Intelligentsia Coffee, Chicago, Ill. -- One of the most popular roasters in the country -- now served in some of the most popular cafes and restaurants in New York, Chicago and Los Angeles -- offers its fans (or just the merely curious) this easy-going and fun tour at their main roasting facility in the Windy City. And, you'll get all the freshly-brewed coffee you can drink (intelligentsiacoffee.com).
Boeing, Everett, Wash. -- Go inside the world's largest building by volume -- 472,000,000 cubic feet -- for the chance to glimpse Boeing's new 787 Dreamliner in production, then head to the Future of Flight Aviation Center and get strapped into The Innovator, a seven-seat simulator that puts you in the cockpit for the ride of your life (boeing.com).

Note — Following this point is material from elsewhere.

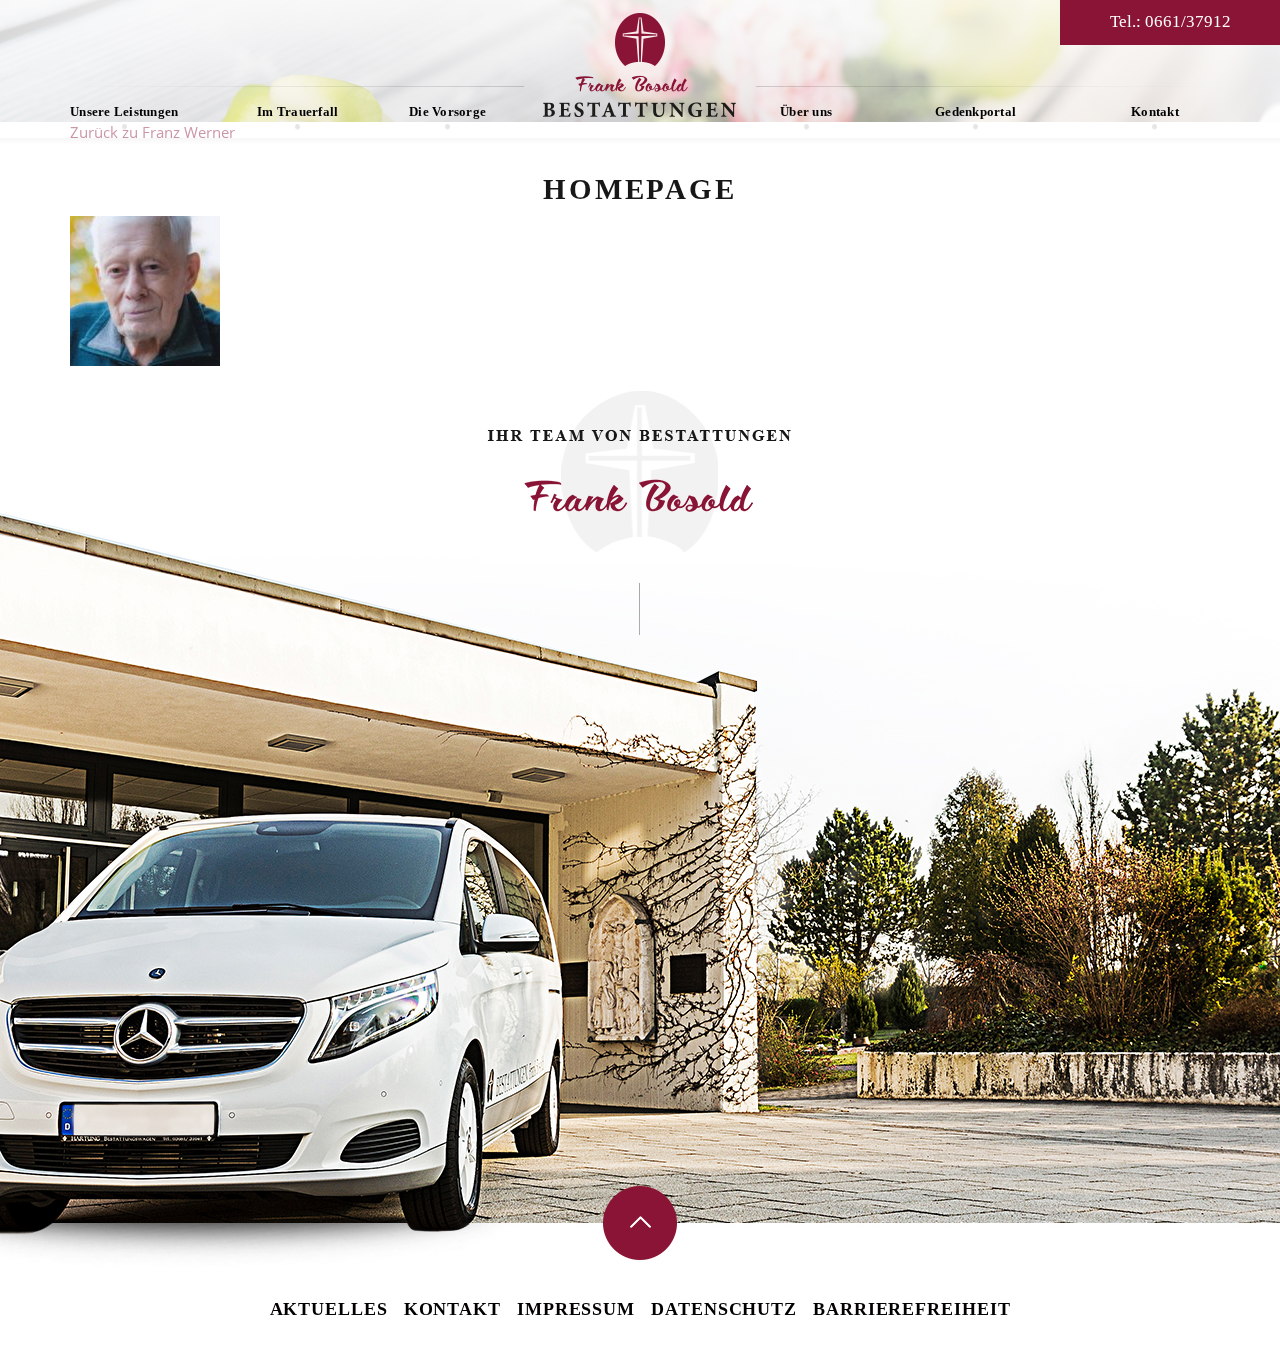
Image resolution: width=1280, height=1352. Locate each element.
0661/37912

Louisville Slugger Museum & Factory, Louisville, Ky. -- You've seen them in the hands of countless baseball greats, here's your chance to get right on the factory floor and see how the official bat of Major League Baseball is made. Each tour participant gets a mini-Slugger to take home as a souvenir; afterwards, stick around for the museum, a fun and informative look at the history of America's best-known bat (sluggermuseum.org).
Harley-Davidson, Menomonee Falls, Wis. -- It may not be the sexiest bit of the hog, but you can't have a Harley without a proper powertrain, right? Visitors are welcomed in to observe operations at the 849,000 square-foot plant northwest of downtown Milwaukee. Also, make sure to pay a visit to the company's fun and interactive downtown museum; consider checking into the handsome, museum-adjacent Iron Horse Hotel (harley-davidson.com).
Dogfish Head, Milton, Del. -- What was once a small Delaware brewery has grown to become one of the best on the East Coast. Tours are casual and cool, samples are (but of course) offered. If you didn't get enough to drink on the tour, check out their popular brewpub and restaurant in nearby Rehoboth Beach (dogfish.com).
Tabasco Factory, Avery Island, La. -- That familiar smell fills the air as you drive on to 2,200-acre Avery Island; there's no mistaking that you've arrived in the home of America's favorite hot sauce. But a tour through Tabasco's factory operation is just part of the experience here; the company-owned Jungle Gardens and Bird City make a visit to the island a fun day out from either New Orleans or Cajun Country (tabasco.com).
Mack Trucks, Macungie, Pa. -- Are you an admirer of the mighty Mack? Put on your comfortable shoes and embark on a 1.5-mile walking tour of the famed truck's mighty manufacturing plant. Visitors to the site are also invited to visit the Mack Museum, featuring a wide range of vintage vehicles dating from the early 1900s up to 1979 (macktrucks.com).
Airstream Factory, Jackson Center, Ohio -- A tiny town set amid the central Ohio farm fields is the setting for the factory that produces those iconic silver travel trailers. It's a pilgrimage site for owners, who bring their houses on wheels here to be serviced, camping out at the on-site RV park. The free, daily factory tour is good fun, even if just to see one of the country's most stubbornly unchanged companies in action (airstream.com).